Last year, a bookish friend and I loaded into my old Subaru and drove all over the city in the pouring rain. We dashed in and out of bookstore after bookstore; from The Book Cellar in Lincoln Square with its quaint little coffee shop, to the glamorous culinary bookstore Read it and Eat, to Open Books Chicago’s scrappiest and friendliest used bookstore near where the big commuter trains rumble through Ogilvie Transportation Center. Together, she and I came, perused and conquered Chicago’s Independent Bookstore Day Challenge.
Visit ten stores on April 28, 2018, get 10% off for the rest of the year at all participating bookstores. Visit 15, get 15%. It is a badge of honor to pull my discount card out of my wallet and buy a book. This year, even more bookstores have joined in. So here are few tips for you rookies out there.
Map it out
The organizers of bookstore day have put together a handy map of all the participating bookstores. Instead of starting at one and then running north and south at random, go through and make a list.
Your first stop is the place to pick up your passport and make your required $25 purchase, so you may want to consider which bookstore has that one literary treasure you have been pining for. It will be easier to make a circle or start away from home and then work your way back. Trust me on this: you will be good and worn out by the time you are done.
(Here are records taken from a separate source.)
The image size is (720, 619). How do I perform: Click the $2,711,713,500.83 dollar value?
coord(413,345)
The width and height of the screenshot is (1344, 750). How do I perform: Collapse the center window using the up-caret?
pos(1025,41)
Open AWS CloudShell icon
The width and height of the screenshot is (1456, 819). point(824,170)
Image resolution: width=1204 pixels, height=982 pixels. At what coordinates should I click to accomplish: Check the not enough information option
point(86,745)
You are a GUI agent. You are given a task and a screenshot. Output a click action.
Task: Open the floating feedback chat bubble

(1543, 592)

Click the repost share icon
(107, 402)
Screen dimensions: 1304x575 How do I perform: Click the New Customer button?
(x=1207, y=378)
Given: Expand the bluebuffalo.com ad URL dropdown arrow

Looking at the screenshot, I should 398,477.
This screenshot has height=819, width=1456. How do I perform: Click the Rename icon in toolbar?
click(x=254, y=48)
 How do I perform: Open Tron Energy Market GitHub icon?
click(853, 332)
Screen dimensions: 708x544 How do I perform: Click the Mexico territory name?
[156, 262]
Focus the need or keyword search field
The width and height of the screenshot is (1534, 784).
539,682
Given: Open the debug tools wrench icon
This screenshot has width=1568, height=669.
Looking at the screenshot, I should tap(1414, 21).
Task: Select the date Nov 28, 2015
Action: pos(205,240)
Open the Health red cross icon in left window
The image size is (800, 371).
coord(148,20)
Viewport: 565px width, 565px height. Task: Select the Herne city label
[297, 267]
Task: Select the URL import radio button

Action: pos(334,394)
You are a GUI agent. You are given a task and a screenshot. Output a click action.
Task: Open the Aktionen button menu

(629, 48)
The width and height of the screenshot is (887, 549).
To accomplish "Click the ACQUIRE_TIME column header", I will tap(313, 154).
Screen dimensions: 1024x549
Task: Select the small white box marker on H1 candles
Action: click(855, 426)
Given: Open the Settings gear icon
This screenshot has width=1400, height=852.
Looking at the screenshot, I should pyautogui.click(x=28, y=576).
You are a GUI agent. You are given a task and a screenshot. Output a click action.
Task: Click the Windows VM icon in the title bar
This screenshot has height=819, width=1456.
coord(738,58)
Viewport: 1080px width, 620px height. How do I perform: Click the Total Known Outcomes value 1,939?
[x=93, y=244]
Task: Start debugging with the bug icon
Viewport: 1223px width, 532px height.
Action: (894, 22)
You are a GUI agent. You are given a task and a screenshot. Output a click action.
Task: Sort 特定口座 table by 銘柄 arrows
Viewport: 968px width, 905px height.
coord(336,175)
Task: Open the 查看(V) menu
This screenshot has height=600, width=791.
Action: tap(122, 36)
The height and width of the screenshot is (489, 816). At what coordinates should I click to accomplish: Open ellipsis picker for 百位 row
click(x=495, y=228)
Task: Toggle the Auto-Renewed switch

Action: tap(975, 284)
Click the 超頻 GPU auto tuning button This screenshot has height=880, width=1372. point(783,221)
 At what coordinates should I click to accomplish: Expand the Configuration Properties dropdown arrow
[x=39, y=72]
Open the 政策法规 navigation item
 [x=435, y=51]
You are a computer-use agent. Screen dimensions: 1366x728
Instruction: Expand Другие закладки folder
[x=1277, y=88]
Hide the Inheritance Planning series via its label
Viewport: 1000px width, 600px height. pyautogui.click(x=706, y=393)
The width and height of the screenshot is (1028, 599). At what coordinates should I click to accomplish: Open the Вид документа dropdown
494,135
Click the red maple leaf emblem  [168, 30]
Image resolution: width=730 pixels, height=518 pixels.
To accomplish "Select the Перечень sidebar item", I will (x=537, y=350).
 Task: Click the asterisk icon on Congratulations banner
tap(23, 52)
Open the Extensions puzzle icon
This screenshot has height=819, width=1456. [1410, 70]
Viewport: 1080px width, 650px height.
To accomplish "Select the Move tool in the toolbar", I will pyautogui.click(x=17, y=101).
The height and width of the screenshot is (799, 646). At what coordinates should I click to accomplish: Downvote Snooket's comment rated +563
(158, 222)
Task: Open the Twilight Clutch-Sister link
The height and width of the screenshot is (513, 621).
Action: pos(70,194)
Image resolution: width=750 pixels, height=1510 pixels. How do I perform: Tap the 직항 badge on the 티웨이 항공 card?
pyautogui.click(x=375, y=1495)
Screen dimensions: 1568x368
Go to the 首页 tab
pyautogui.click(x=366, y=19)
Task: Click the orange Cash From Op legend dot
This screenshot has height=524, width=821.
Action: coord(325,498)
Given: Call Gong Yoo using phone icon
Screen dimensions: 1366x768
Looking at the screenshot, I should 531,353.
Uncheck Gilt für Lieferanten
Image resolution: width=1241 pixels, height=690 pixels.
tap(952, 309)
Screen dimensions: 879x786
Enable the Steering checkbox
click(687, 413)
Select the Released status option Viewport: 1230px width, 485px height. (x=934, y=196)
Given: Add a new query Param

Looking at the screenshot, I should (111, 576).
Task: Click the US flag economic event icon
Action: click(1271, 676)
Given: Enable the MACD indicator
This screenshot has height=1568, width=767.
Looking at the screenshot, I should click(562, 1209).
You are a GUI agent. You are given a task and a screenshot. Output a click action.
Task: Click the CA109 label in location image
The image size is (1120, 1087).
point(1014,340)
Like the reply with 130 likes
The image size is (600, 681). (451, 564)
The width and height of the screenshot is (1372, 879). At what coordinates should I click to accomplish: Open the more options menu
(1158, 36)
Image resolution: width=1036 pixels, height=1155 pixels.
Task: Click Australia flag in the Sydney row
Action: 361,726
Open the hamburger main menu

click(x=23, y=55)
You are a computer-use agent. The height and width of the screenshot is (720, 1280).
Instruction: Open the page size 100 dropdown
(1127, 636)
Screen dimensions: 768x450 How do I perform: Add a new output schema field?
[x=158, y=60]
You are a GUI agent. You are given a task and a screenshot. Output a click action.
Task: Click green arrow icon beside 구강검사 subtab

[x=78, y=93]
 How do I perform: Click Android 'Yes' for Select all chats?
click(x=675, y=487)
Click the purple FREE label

Many of the bookstores close around 6pm, so if you are planning on perusing each one at a leisurely pace, it is essential to get started by 10am when most of the stores open. Also, check your favorites to make sure you don’t miss out on special treats and appearances—that way, those go on your list early.
Cluster, Cluster, Cluster
One of the many reasons Chicago is such a literary paradise is there are often many different and fantastic bookstores close together. So, to get the most bang for your buck on Bookstore Day, cluster things together. If you are in Hyde Park it is easy to check off the Seminary Co-op, 57th Street Books, and Powell’s quickly. If you are in Oak Park, Century and Sleuth’s, Magic Tree Books, and The Book Table are also easy to take out as a group. There are several other little pockets like this that will make your bookstore day challenge a bit easier.
While driving is the fastest, biking and public transportation are also very doable options. Make sure you plan for extra time for public transit and consider parking if you are driving.
Plan a Lunch Stop
It would be great if we could all live off of books alone, but we will need some sustenance. We will all defiantly need it after trekking all over the Windy City. May I recommend a Ban Mi Sandwich in Little Saigon after a visit to Women and Children First? Or some carne asada at one of the taquerias before enjoying the towering shelves at Pilsen Community Books?
Once you get through about seven bookstores, you will start to be among a small clan of diehard book fans. Once you reach your tenth, you will feel like one of Chicago’s bookish masters. Enjoy it! Savor it! You earned it!